Tutorial: Sending Amazon Simple Notification Service Alerts for Failed Job Events - AWS Batch

Tutorial: Sending Amazon Simple Notification Service Alerts for Failed Job Events

In this tutorial, you configure an EventBridge event rule that only captures job events where the job has moved to a FAILED status. At the end of this tutorial, you can optionally also submit a job to this job queue. This is to test that you have configured your Amazon SNS alerts correctly.

Prerequisites

This tutorial assumes that you have a working compute environment and job queue that are ready to accept jobs.
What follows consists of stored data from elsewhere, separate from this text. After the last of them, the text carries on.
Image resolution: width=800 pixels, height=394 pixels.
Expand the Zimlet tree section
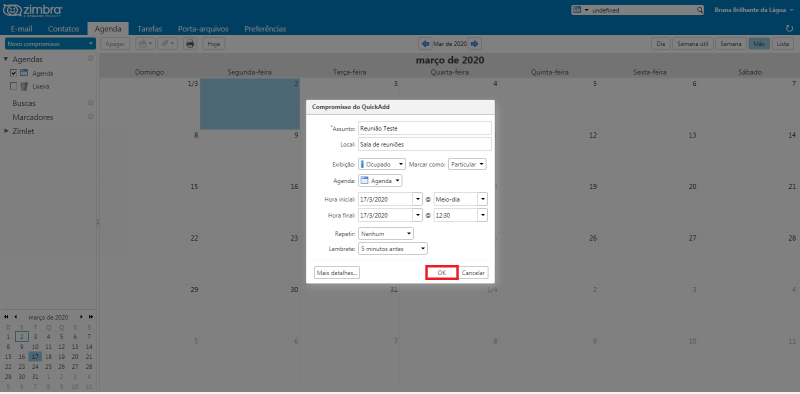point(6,131)
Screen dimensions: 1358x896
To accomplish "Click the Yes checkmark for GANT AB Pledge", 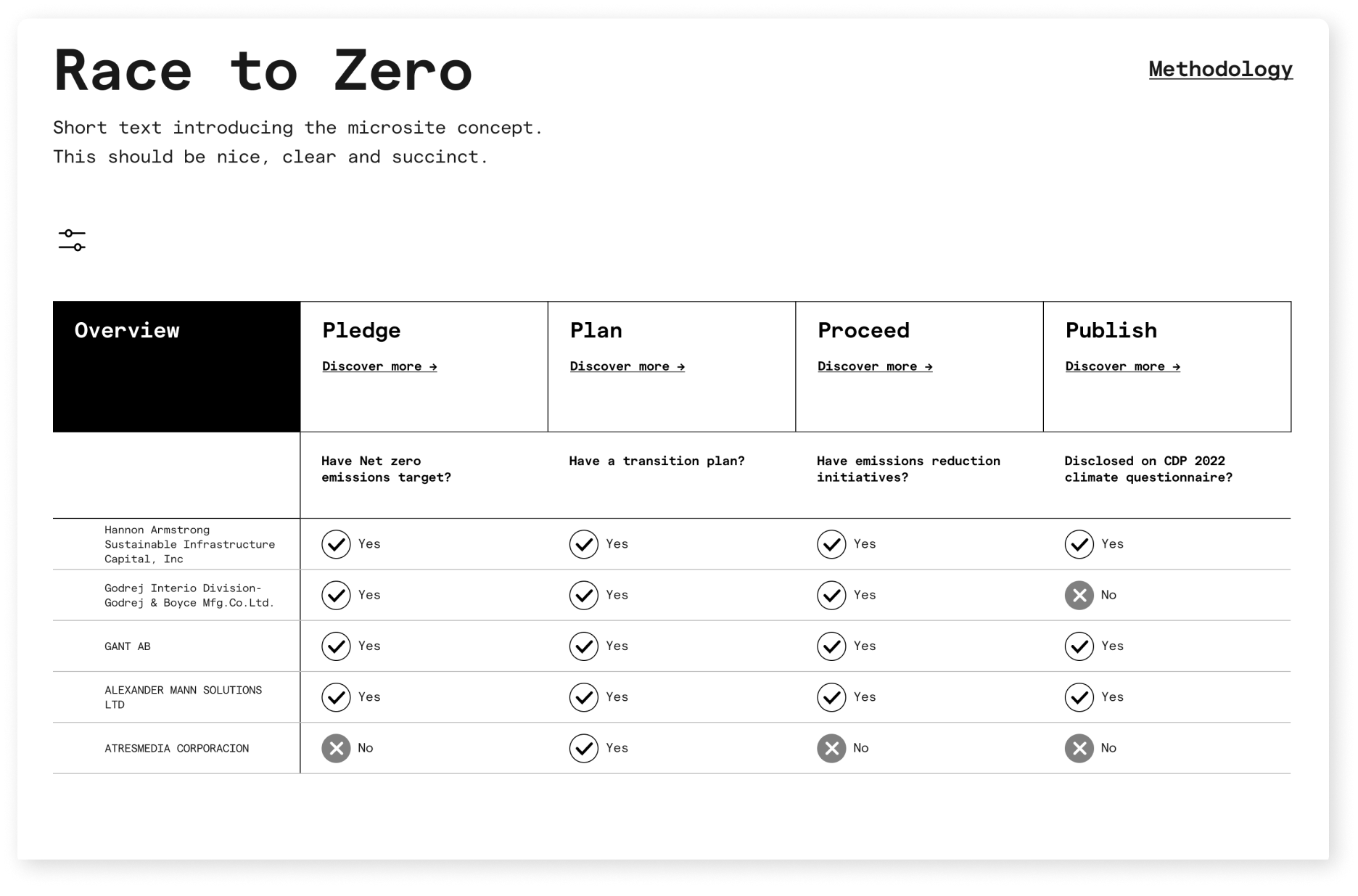I will pyautogui.click(x=336, y=646).

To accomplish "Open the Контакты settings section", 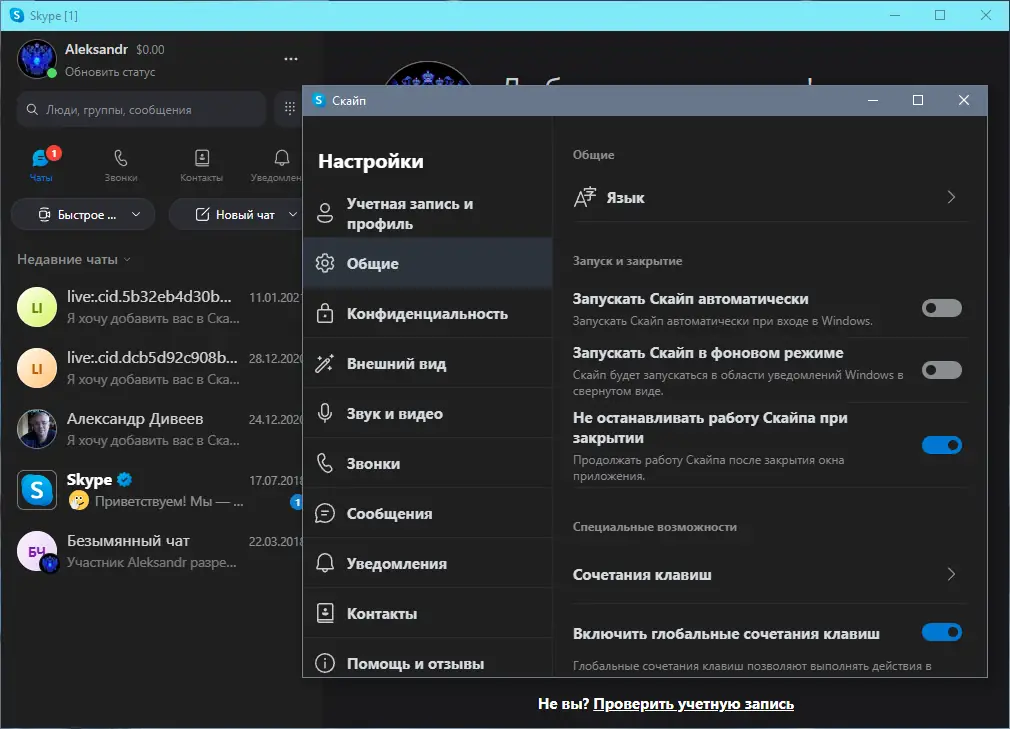I will [x=383, y=613].
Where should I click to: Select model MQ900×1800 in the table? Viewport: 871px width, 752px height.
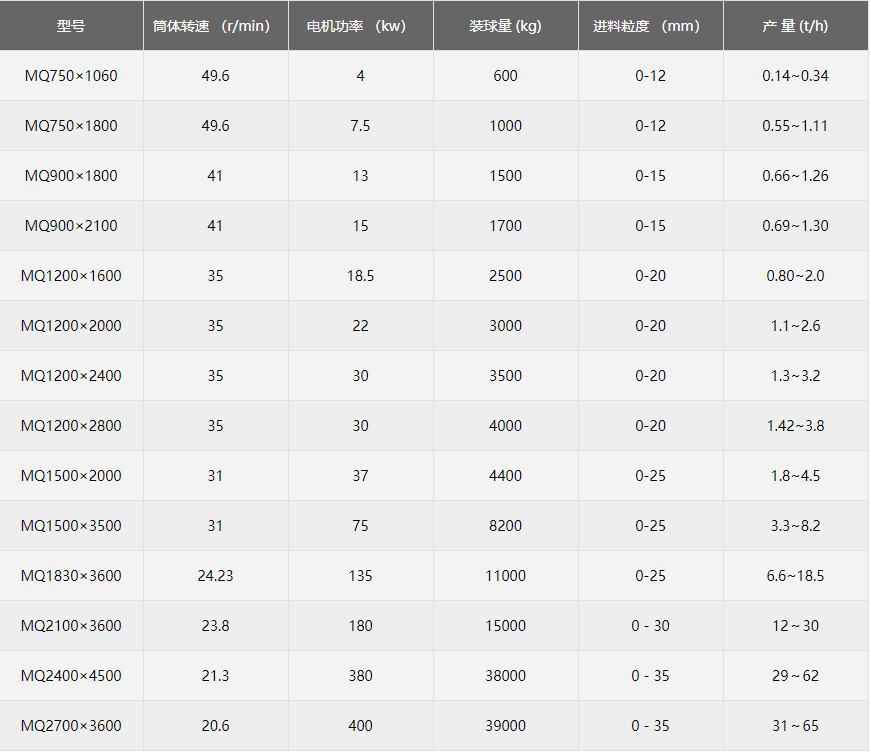[71, 176]
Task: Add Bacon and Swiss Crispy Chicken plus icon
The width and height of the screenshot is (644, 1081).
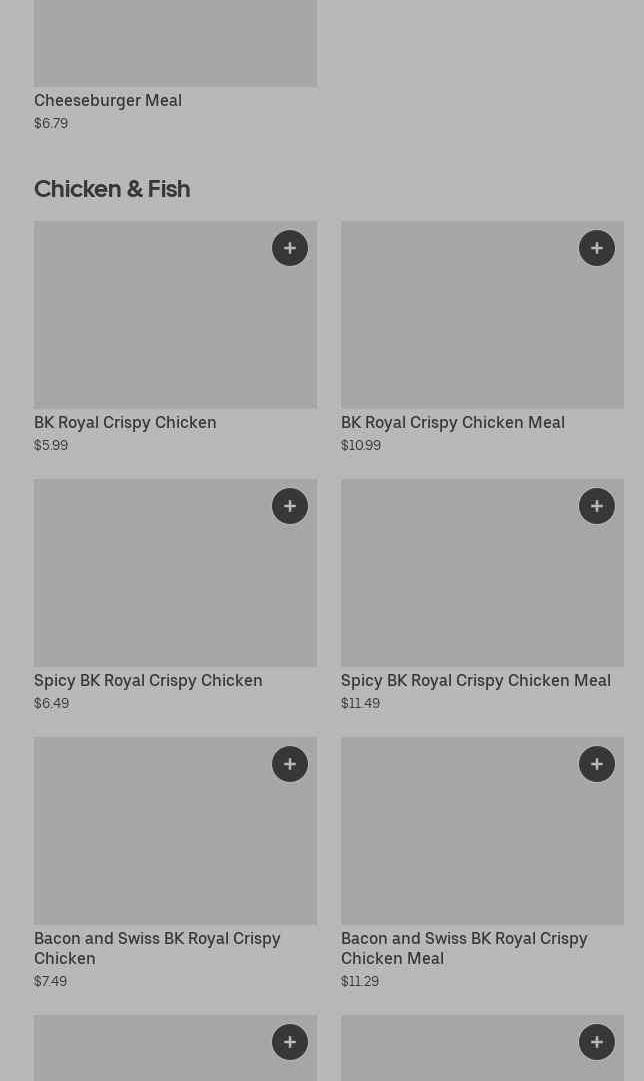Action: click(x=290, y=764)
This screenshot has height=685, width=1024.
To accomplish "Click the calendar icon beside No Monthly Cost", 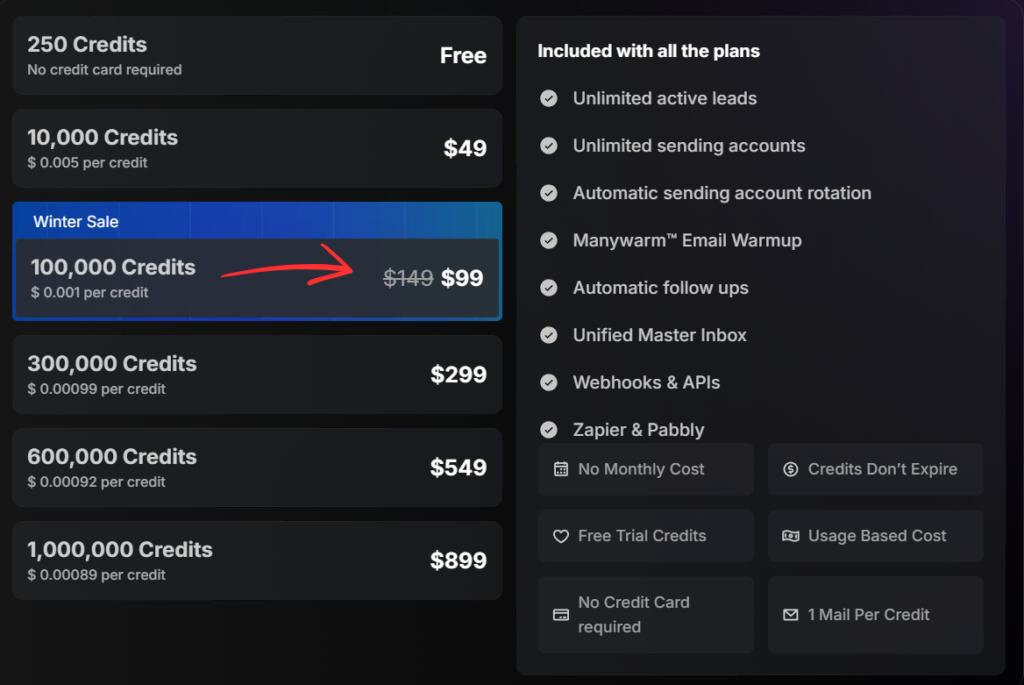I will [561, 469].
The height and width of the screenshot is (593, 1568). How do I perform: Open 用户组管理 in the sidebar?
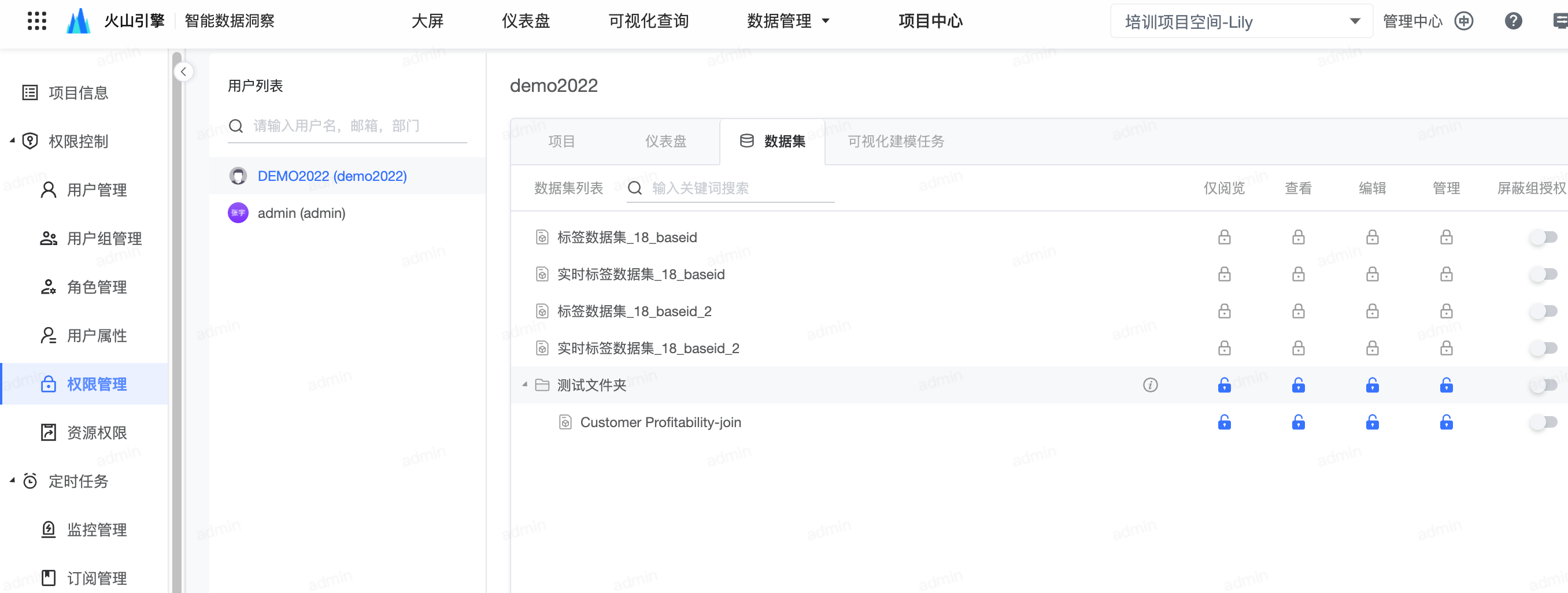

If you don't have a running compute environment and job queue to capture events from, follow the steps in Getting Started with AWS Batch to create one.

Step 1: Create and Subscribe to an Amazon SNS Topic

For this tutorial, you configure an Amazon SNS topic to serve as an event target for your new event rule.

To create an Amazon SNS topic
  1. Open the Amazon SNS console at https://console.aws.amazon.com/sns/v3/home.

  2. Choose Topics, Create topic.

  3. For Type, choose Standard.

  4. For Name, enter JobFailedAlert and choose Create topic.

  5. On the JobFailedAlert screen, choose Create subscription.

  6. For Protocol, choose Email.

  7. For Endpoint, enter an email address that you currently have access to and choose Create subscription.

  8. Check your email account, and wait to receive a subscription confirmation email message. When you receive it, choose Confirm subscription.

Step 2: Register Event Rule

Next, register an event rule that captures only job-failed events.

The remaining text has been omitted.